Return the following items word for word, keeping every line and its order unchanged.

((

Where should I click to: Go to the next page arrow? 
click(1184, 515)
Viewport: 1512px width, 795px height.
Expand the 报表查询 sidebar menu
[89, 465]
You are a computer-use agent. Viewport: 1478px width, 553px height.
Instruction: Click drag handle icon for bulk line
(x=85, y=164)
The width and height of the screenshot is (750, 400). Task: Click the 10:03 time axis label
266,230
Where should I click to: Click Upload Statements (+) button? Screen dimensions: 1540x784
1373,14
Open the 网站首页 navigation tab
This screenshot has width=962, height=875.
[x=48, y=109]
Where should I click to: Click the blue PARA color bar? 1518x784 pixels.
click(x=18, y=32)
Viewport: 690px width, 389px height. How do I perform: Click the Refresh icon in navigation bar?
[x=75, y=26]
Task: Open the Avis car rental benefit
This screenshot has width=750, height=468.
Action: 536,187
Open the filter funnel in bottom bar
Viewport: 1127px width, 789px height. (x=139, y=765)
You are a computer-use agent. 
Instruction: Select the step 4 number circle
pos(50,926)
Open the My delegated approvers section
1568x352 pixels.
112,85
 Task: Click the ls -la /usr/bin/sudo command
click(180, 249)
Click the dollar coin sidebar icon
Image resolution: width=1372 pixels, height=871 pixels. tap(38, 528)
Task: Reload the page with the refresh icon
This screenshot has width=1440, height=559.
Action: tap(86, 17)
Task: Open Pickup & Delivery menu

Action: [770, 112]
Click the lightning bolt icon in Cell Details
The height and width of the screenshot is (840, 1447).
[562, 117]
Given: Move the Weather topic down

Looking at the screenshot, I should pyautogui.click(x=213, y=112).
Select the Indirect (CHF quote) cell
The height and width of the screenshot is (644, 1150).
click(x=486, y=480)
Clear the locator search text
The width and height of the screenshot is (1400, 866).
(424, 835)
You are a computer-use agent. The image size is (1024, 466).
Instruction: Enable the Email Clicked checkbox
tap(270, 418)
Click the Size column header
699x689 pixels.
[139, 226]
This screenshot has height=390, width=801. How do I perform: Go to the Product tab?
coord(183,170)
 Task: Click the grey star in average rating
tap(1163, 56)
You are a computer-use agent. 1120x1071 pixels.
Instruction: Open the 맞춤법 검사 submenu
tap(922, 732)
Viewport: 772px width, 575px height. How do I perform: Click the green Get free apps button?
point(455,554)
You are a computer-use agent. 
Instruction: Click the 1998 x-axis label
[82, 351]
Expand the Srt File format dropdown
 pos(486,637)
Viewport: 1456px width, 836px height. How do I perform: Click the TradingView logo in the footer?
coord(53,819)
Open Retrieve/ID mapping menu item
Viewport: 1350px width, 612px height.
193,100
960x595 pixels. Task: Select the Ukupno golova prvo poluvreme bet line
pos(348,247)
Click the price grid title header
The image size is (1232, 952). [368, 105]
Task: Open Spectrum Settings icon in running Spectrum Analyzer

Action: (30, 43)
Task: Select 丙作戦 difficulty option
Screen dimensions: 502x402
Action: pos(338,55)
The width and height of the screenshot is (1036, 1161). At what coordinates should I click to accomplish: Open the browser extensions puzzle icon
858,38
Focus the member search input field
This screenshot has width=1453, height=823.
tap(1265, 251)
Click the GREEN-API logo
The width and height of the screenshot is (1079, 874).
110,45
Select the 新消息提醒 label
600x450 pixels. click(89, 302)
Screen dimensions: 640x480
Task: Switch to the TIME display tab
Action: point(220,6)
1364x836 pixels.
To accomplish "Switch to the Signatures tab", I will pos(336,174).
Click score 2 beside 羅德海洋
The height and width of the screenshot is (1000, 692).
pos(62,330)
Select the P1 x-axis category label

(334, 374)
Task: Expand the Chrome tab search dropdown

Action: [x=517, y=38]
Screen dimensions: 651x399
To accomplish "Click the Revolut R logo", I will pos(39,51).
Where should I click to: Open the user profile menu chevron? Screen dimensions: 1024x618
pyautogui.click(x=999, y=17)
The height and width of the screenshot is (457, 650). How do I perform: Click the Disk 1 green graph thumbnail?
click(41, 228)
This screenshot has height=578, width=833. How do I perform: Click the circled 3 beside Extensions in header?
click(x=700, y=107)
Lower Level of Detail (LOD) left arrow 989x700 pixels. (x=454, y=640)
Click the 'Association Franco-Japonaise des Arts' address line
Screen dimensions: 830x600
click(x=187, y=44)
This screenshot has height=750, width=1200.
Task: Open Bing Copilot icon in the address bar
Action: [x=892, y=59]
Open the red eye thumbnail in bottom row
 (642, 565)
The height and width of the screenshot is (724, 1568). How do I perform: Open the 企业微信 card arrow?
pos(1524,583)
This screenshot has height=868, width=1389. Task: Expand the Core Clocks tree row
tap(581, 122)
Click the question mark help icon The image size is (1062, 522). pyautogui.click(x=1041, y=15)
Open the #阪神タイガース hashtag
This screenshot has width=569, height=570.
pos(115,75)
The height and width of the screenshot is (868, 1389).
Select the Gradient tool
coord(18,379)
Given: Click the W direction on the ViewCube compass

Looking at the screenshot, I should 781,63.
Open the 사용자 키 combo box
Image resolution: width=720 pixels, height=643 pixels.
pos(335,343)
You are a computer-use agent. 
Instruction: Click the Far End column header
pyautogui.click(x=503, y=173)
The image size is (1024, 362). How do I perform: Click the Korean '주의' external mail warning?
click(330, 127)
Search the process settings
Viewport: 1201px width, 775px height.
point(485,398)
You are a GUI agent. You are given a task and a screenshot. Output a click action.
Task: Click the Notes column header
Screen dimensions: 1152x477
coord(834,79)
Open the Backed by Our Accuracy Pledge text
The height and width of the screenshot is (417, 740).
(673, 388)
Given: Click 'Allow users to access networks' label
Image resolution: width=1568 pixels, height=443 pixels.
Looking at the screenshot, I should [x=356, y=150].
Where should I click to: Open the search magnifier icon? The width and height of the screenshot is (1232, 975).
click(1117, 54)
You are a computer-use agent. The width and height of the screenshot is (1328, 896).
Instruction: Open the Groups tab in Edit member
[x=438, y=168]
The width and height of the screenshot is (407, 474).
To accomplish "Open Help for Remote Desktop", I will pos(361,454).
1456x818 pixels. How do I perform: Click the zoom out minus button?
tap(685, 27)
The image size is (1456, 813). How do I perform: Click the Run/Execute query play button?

))

ANSWER TO THE PROBLEM ▸
Where should I click to: Go to the next page arrow? 
click(1184, 515)
Viewport: 1512px width, 795px height.
Expand the 报表查询 sidebar menu
[89, 465]
You are a computer-use agent. Viewport: 1478px width, 553px height.
Instruction: Click drag handle icon for bulk line
(x=85, y=164)
The width and height of the screenshot is (750, 400). Task: Click the 10:03 time axis label
266,230
Where should I click to: Click Upload Statements (+) button? Screen dimensions: 1540x784
1373,14
Open the 网站首页 navigation tab
This screenshot has width=962, height=875.
[x=48, y=109]
Where should I click to: Click the blue PARA color bar? 1518x784 pixels.
click(x=18, y=32)
Viewport: 690px width, 389px height. How do I perform: Click the Refresh icon in navigation bar?
[x=75, y=26]
Task: Open the Avis car rental benefit
This screenshot has width=750, height=468.
Action: 536,187
Open the filter funnel in bottom bar
Viewport: 1127px width, 789px height. (x=139, y=765)
You are a computer-use agent. 
Instruction: Select the step 4 number circle
pos(50,926)
Open the My delegated approvers section
1568x352 pixels.
112,85
 Task: Click the ls -la /usr/bin/sudo command
click(180, 249)
Click the dollar coin sidebar icon
Image resolution: width=1372 pixels, height=871 pixels. tap(38, 528)
Task: Reload the page with the refresh icon
This screenshot has width=1440, height=559.
Action: tap(86, 17)
Task: Open Pickup & Delivery menu

Action: [770, 112]
Click the lightning bolt icon in Cell Details
The height and width of the screenshot is (840, 1447).
[562, 117]
Given: Move the Weather topic down

Looking at the screenshot, I should pyautogui.click(x=213, y=112).
Select the Indirect (CHF quote) cell
The height and width of the screenshot is (644, 1150).
click(x=486, y=480)
Clear the locator search text
The width and height of the screenshot is (1400, 866).
(424, 835)
You are a computer-use agent. The image size is (1024, 466).
Instruction: Enable the Email Clicked checkbox
tap(270, 418)
Click the Size column header
699x689 pixels.
[139, 226]
This screenshot has height=390, width=801. How do I perform: Go to the Product tab?
coord(183,170)
 Task: Click the grey star in average rating
tap(1163, 56)
You are a computer-use agent. 1120x1071 pixels.
Instruction: Open the 맞춤법 검사 submenu
tap(922, 732)
Viewport: 772px width, 575px height. How do I perform: Click the green Get free apps button?
point(455,554)
You are a computer-use agent. 
Instruction: Click the 1998 x-axis label
[82, 351]
Expand the Srt File format dropdown
 pos(486,637)
Viewport: 1456px width, 836px height. How do I perform: Click the TradingView logo in the footer?
coord(53,819)
Open Retrieve/ID mapping menu item
Viewport: 1350px width, 612px height.
193,100
960x595 pixels. Task: Select the Ukupno golova prvo poluvreme bet line
pos(348,247)
Click the price grid title header
The image size is (1232, 952). [368, 105]
Task: Open Spectrum Settings icon in running Spectrum Analyzer

Action: (30, 43)
Task: Select 丙作戦 difficulty option
Screen dimensions: 502x402
Action: pos(338,55)
The width and height of the screenshot is (1036, 1161). At what coordinates should I click to accomplish: Open the browser extensions puzzle icon
858,38
Focus the member search input field
This screenshot has width=1453, height=823.
tap(1265, 251)
Click the GREEN-API logo
The width and height of the screenshot is (1079, 874).
110,45
Select the 新消息提醒 label
600x450 pixels. click(89, 302)
Screen dimensions: 640x480
Task: Switch to the TIME display tab
Action: point(220,6)
1364x836 pixels.
To accomplish "Switch to the Signatures tab", I will pos(336,174).
Click score 2 beside 羅德海洋
The height and width of the screenshot is (1000, 692).
pos(62,330)
Select the P1 x-axis category label

(334, 374)
Task: Expand the Chrome tab search dropdown

Action: [x=517, y=38]
Screen dimensions: 651x399
To accomplish "Click the Revolut R logo", I will pos(39,51).
Where should I click to: Open the user profile menu chevron? Screen dimensions: 1024x618
pyautogui.click(x=999, y=17)
The height and width of the screenshot is (457, 650). How do I perform: Click the Disk 1 green graph thumbnail?
click(41, 228)
This screenshot has height=578, width=833. How do I perform: Click the circled 3 beside Extensions in header?
click(x=700, y=107)
Lower Level of Detail (LOD) left arrow 989x700 pixels. (x=454, y=640)
Click the 'Association Franco-Japonaise des Arts' address line
Screen dimensions: 830x600
click(x=187, y=44)
This screenshot has height=750, width=1200.
Task: Open Bing Copilot icon in the address bar
Action: [x=892, y=59]
Open the red eye thumbnail in bottom row
 (642, 565)
The height and width of the screenshot is (724, 1568). How do I perform: Open the 企业微信 card arrow?
pos(1524,583)
This screenshot has height=868, width=1389. Task: Expand the Core Clocks tree row
tap(581, 122)
Click the question mark help icon The image size is (1062, 522). pyautogui.click(x=1041, y=15)
Open the #阪神タイガース hashtag
This screenshot has width=569, height=570.
pos(115,75)
The height and width of the screenshot is (868, 1389).
Select the Gradient tool
coord(18,379)
Given: Click the W direction on the ViewCube compass

Looking at the screenshot, I should 781,63.
Open the 사용자 키 combo box
Image resolution: width=720 pixels, height=643 pixels.
pos(335,343)
You are a computer-use agent. 
Instruction: Click the Far End column header
pyautogui.click(x=503, y=173)
The image size is (1024, 362). How do I perform: Click the Korean '주의' external mail warning?
click(330, 127)
Search the process settings
Viewport: 1201px width, 775px height.
point(485,398)
You are a GUI agent. You are given a task and a screenshot. Output a click action.
Task: Click the Notes column header
Screen dimensions: 1152x477
coord(834,79)
Open the Backed by Our Accuracy Pledge text
The height and width of the screenshot is (417, 740).
(673, 388)
Given: Click 'Allow users to access networks' label
Image resolution: width=1568 pixels, height=443 pixels.
Looking at the screenshot, I should [x=356, y=150].
Where should I click to: Open the search magnifier icon? The width and height of the screenshot is (1232, 975).
click(1117, 54)
You are a computer-use agent. The width and height of the screenshot is (1328, 896).
Instruction: Open the Groups tab in Edit member
[x=438, y=168]
The width and height of the screenshot is (407, 474).
To accomplish "Open Help for Remote Desktop", I will pos(361,454).
1456x818 pixels. How do I perform: Click the zoom out minus button?
tap(685, 27)
The image size is (1456, 813). How do I perform: Click the Run/Execute query play button?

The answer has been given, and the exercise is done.